Scan the material below for lines with the word "agent" and reply with how many there are, nothing else.

### ENTRIES SHOWN

# # #

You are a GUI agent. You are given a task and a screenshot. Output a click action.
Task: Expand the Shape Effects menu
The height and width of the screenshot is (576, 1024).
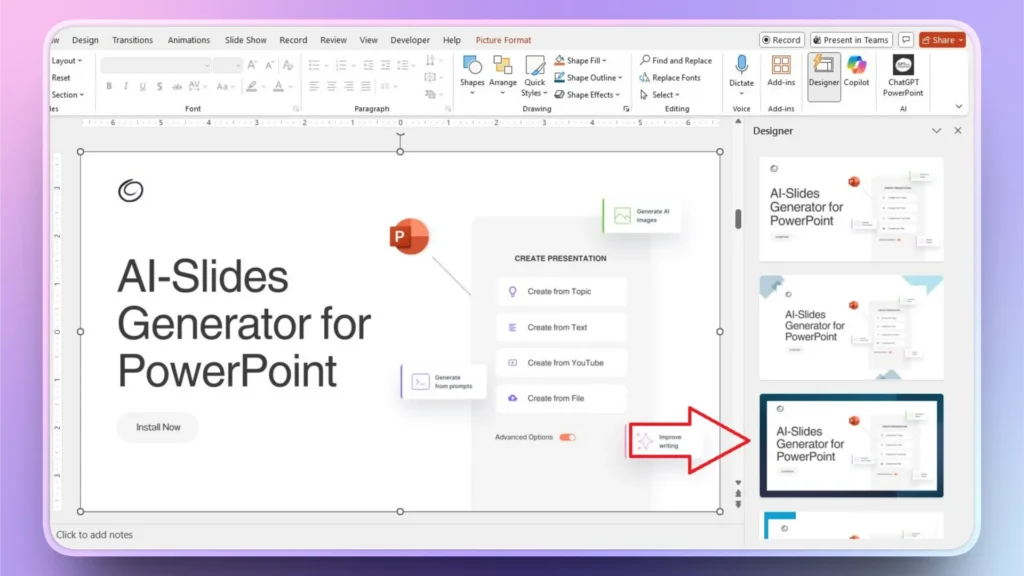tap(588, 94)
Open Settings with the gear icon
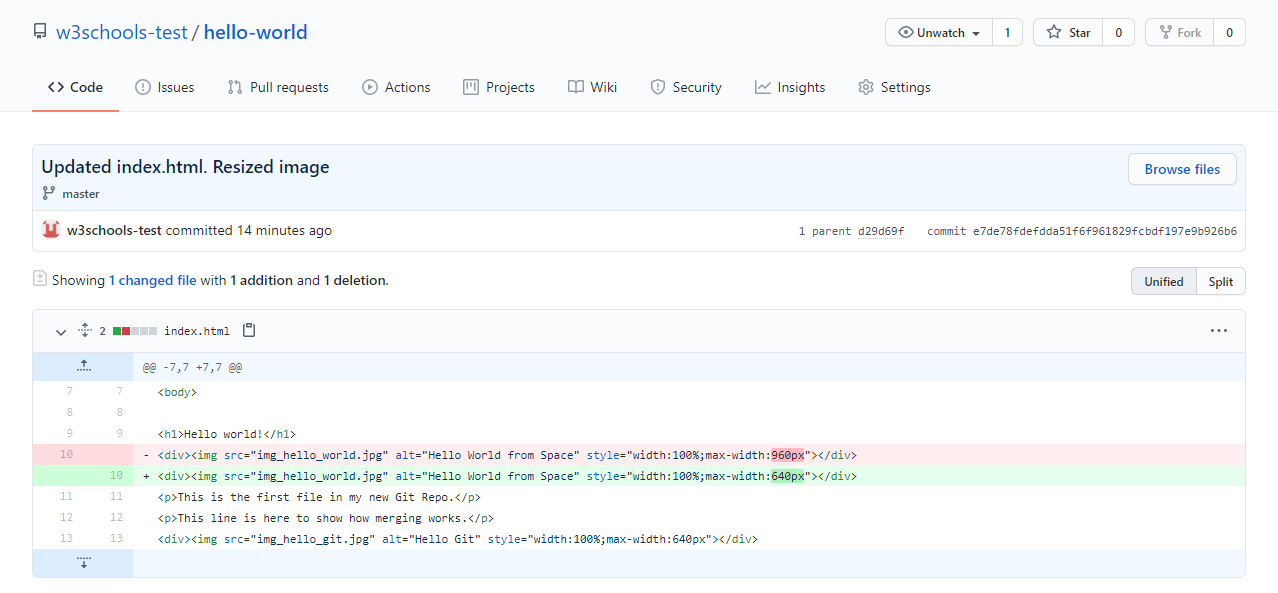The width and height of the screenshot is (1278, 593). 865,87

# # #

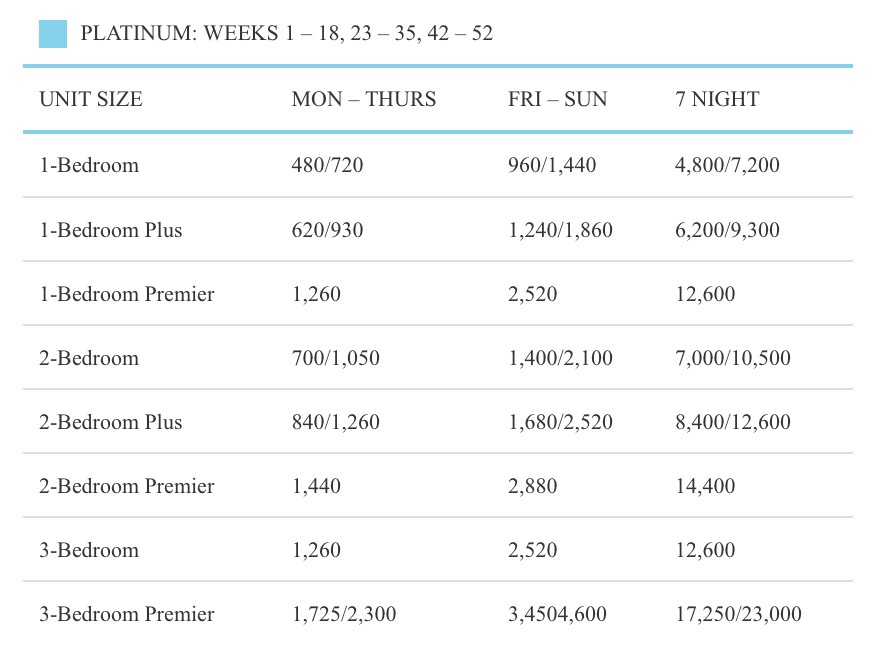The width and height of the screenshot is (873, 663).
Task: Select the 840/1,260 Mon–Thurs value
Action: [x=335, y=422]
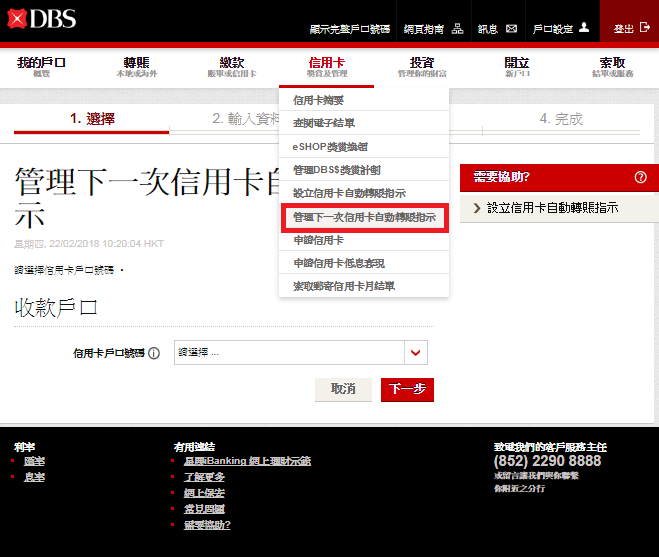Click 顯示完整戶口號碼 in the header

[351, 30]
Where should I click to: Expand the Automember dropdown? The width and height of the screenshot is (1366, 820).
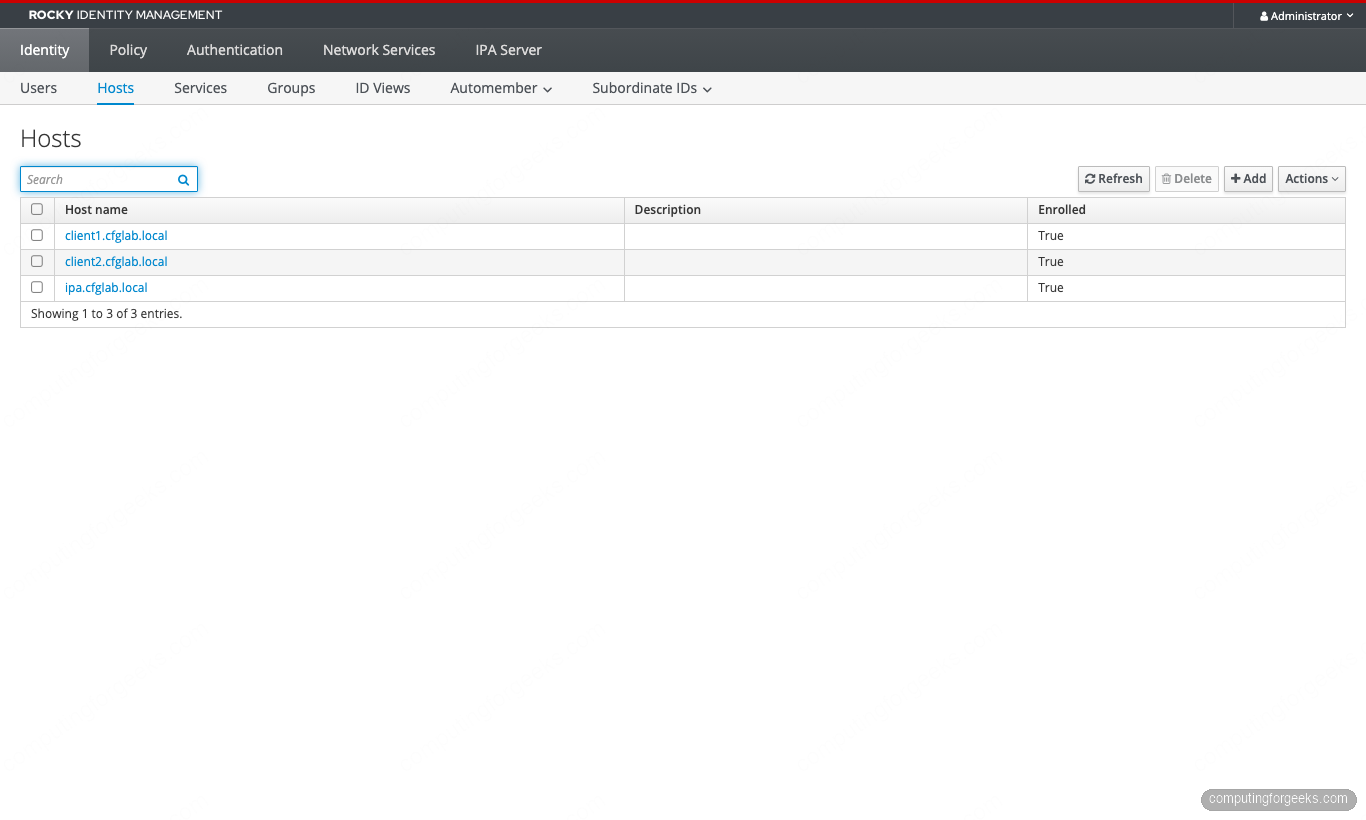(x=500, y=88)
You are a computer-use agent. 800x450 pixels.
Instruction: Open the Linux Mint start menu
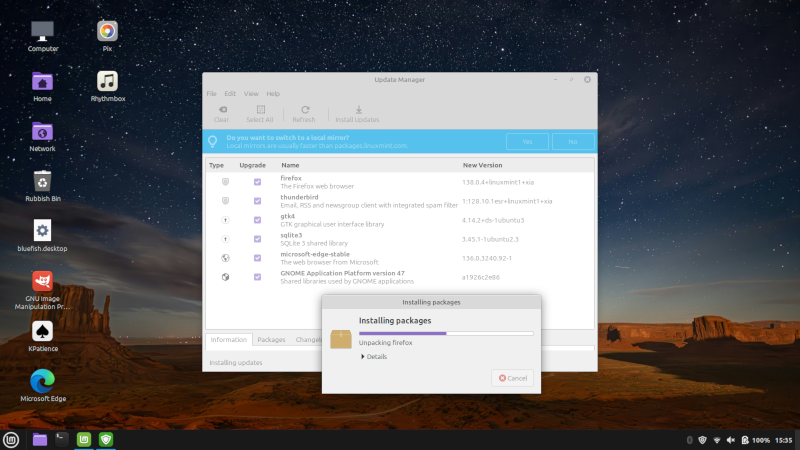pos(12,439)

# # #

### ANSWER TO THE EXERCISE
2